• **Work instructions**
After locating the line with "Select the yellow glass inlay annotation note" in the data that follows, return it and every later line exactly, up to and including the line with "854x607 pixels.".

• **Data records**
=====

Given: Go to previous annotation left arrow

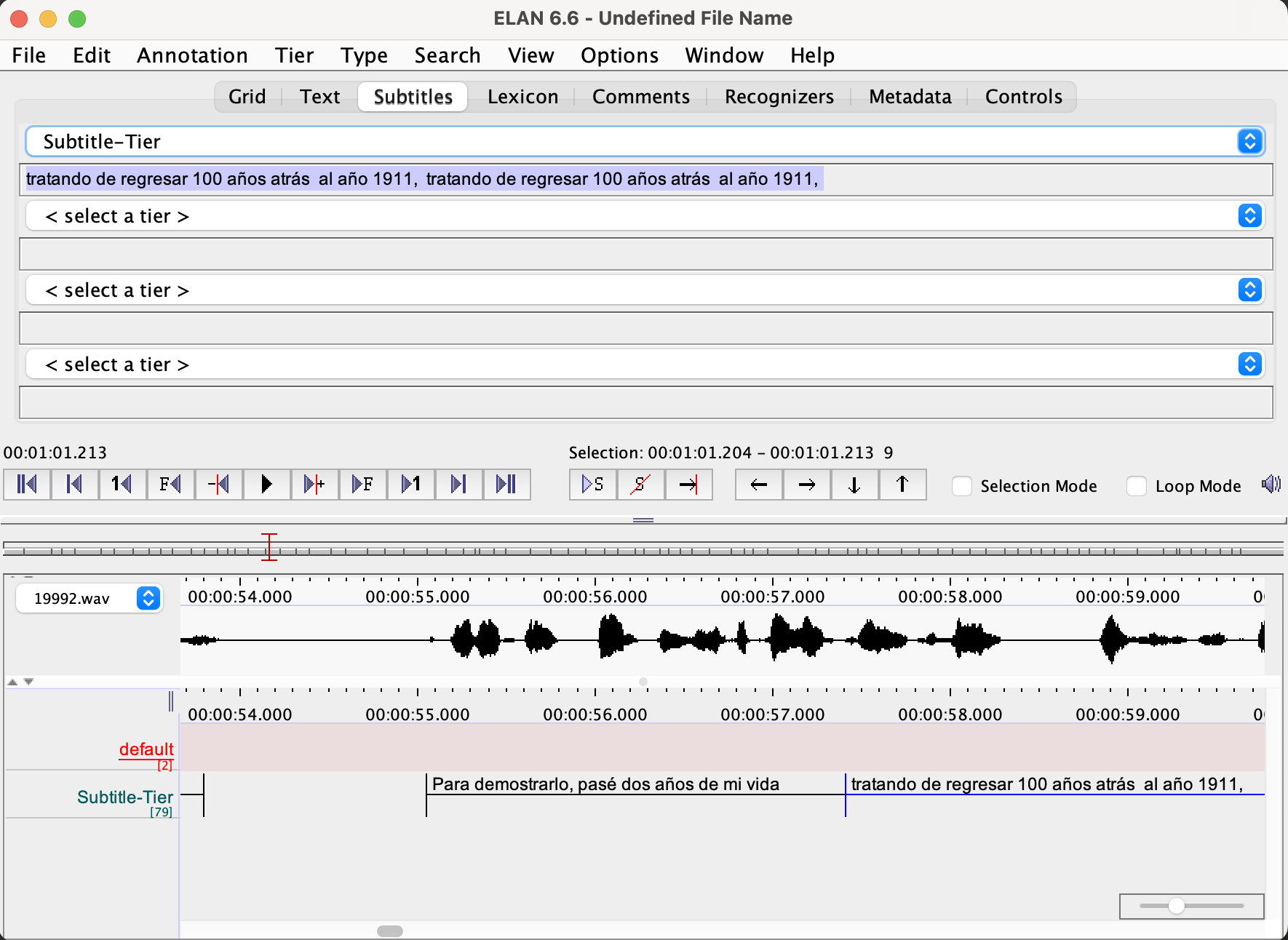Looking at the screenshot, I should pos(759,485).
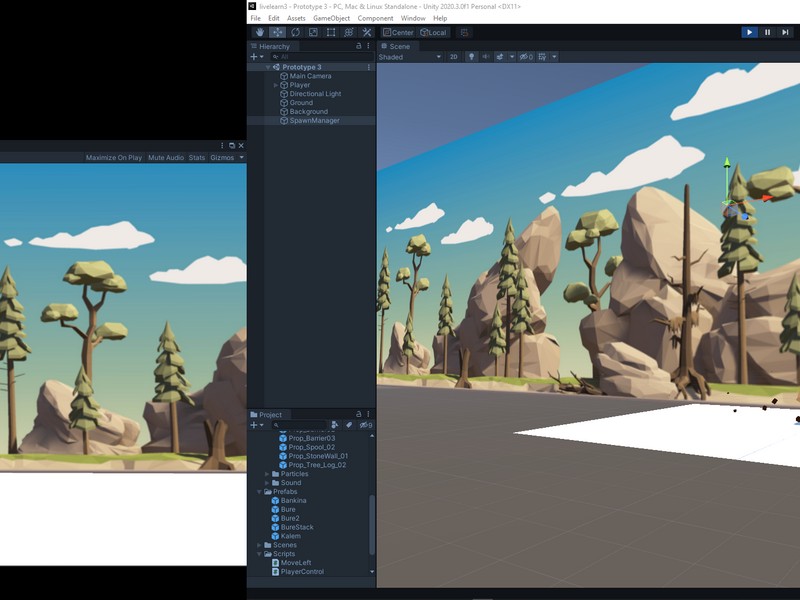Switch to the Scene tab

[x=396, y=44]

=====

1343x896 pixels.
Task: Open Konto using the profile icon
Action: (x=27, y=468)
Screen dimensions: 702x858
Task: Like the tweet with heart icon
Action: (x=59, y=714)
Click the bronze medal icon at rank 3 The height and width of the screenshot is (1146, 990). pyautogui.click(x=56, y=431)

=====

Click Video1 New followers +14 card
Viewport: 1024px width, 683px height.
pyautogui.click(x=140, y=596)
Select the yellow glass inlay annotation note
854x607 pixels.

=====

• **Exercise response**
Select the yellow glass inlay annotation note
854x607 pixels.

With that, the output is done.